## [Exercise input]
......

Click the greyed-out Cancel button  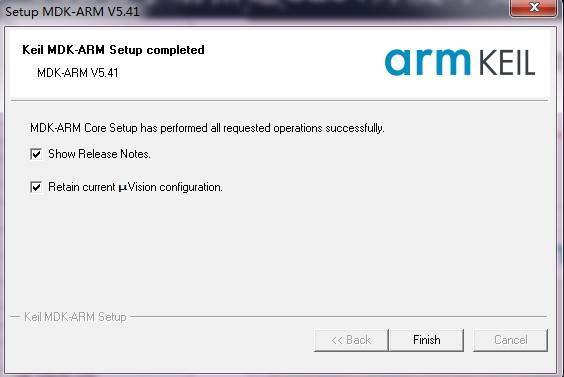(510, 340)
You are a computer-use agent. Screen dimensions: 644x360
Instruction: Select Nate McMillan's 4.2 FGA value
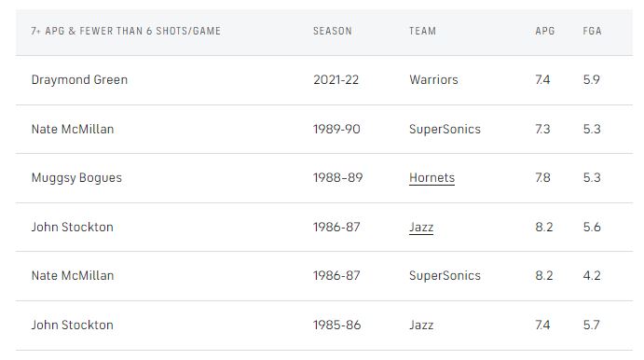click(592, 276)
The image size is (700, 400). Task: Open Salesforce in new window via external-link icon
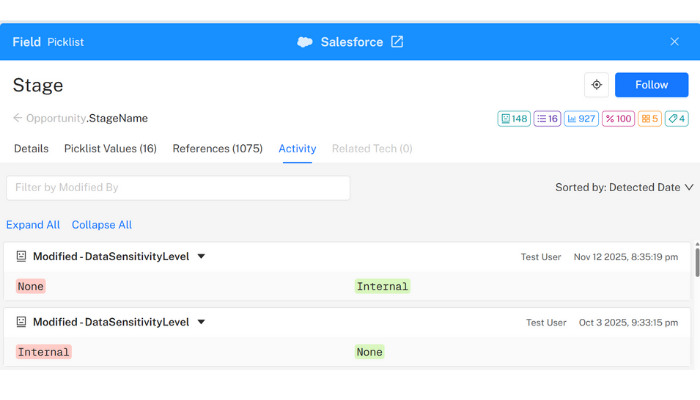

......

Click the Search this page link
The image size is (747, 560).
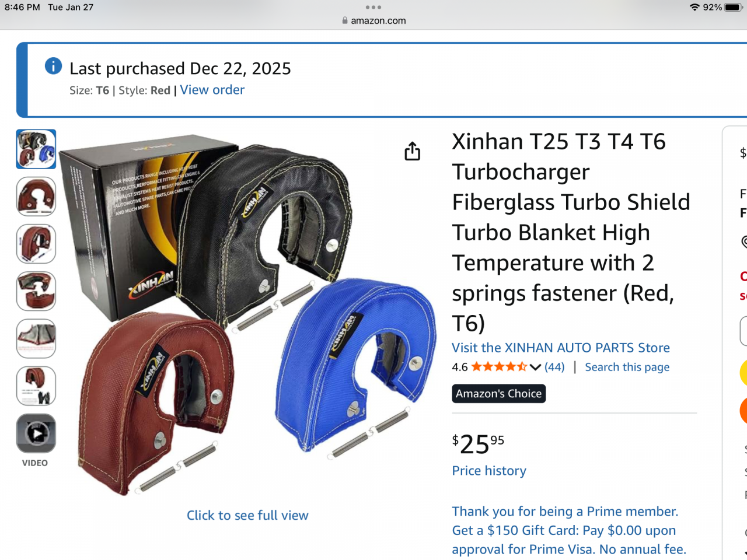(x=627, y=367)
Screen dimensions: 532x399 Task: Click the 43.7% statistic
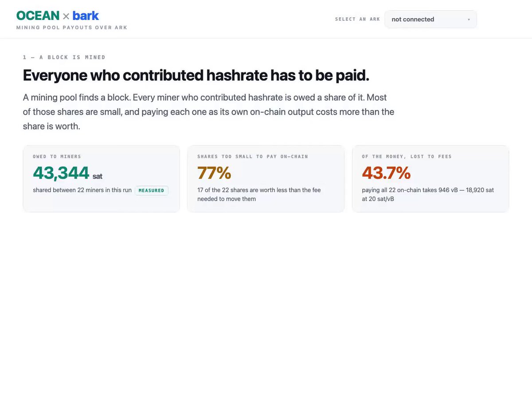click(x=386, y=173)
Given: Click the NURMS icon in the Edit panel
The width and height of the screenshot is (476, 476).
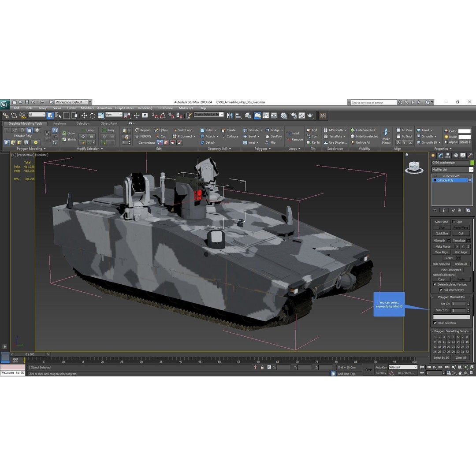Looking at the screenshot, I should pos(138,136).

......

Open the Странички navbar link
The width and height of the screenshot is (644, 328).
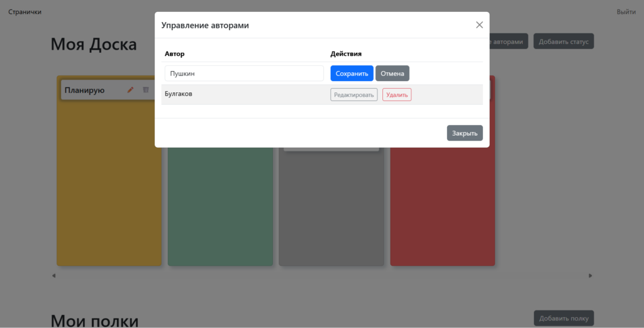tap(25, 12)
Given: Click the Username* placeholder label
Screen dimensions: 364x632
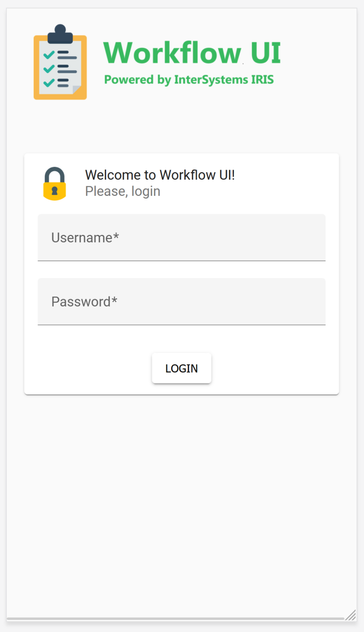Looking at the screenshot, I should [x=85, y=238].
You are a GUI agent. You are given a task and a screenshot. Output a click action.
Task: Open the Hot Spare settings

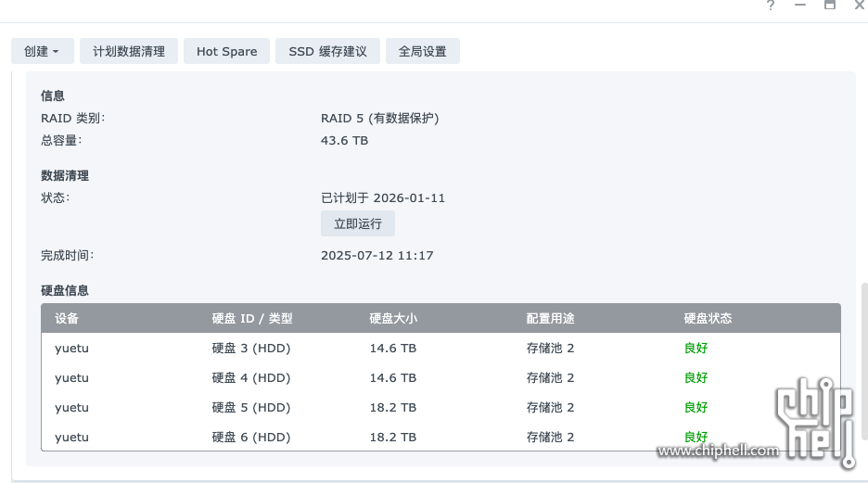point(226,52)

......

## [Exercise aim]
Your task is to show every line of the listing above containing "agent".

## [Exercise solution]
You are a computer-use agent. Screen dimensions: 644x360
You are a GUI agent. You are given a task and a screenshot. Output a click action.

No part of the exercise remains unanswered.